Abdul Haque, technical lead in metal additive manufacturing at the AMRC, said: “Developing competitive propulsion solutions for small satellites is a game changer for our UK space capability. The MiniTank project lays the groundwork for adding a miniaturised low-cost propulsion technology to the UK’s portfolio.”
MiniTank is a collaborative project between the AMRC and Oxfordshire-based Added Value Solutions UK Ltd (AVS) — a designer of propulsion systems for small satellites — to develop a propellant storage system (for a nano-satellite) that maximises the internal volume while minimising the mass, using novel features that can only be manufactured through additive manufacturing (AM). AVS chose to work with the AMRC’s design and prototyping group (DPG) due to its expertise in designing AM parts. Optimised solution
AVS system engineer Daniel Staab said: “Using a pressurised tank without the AMRC’s work on AM optimisation would have forced us to choose either a heavy design or a volume-inefficient tank holding much less propellant. MiniTank has shown that metal AM is an alternative route for the manufacture of complex fuel tank designs.”

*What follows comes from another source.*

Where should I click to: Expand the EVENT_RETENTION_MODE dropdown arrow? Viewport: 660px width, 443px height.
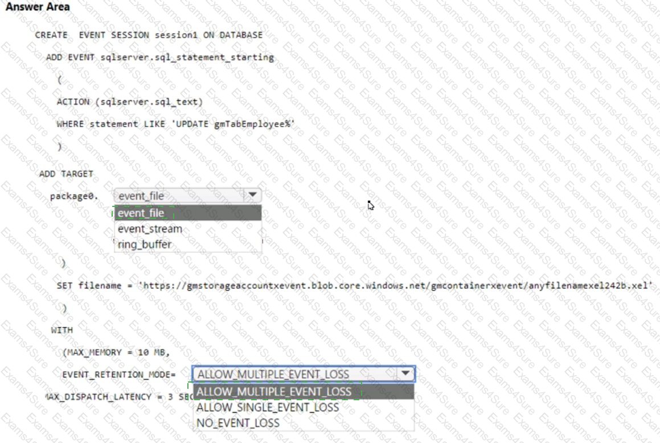[405, 373]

Mr Haque said: “The final AM fuel tank weighed 360gm, 28% less than the original dry mass of a conventional tank; and the amount of usable space within the tank was estimated at 90%, compared to about 60% for a spherical tank. It can hold about 2.8-times the fuel volume of a 78mm-diameter sphere, which is the largest size that could fit within the allocated design envelope.
“Moreover, during testing, the new fuel tank withstood all non-destructive tests without observable deformation, rupturing at a test pressure of 74 bar, which is 1.9-times the safety factor of the design burst pressure specified in the European Cooperation for Space Standardisation.”
Mr Haque said the purpose of the MiniTank project was to show that it is possible to design an improved fuel tank and to demonstrate what can be achieved by using the AM process. “With AM, you can create complex forms that cannot be manufactured via conventional methods, and the concept we generated was a cuboidal fuel tank.
“Through the concept developments we did in-house, using software tools such as Altair Inspire, Autodesk Netfabb Simulation and PTC Creo Simulate, we were able to assess the design space and identify opportunities for optimisation — such as removing material from low-stress areas and adding material to high-stress areas.
“This project focused on the fuel tank, but if you apply the same optimisation to other components of the CubeSat — the microwave generator housing, the propulsion system, the solar-panel brackets or the framework — you can shave weight off every component. We should be looking at the entire satellite to get the maximum benefits offered by AM.”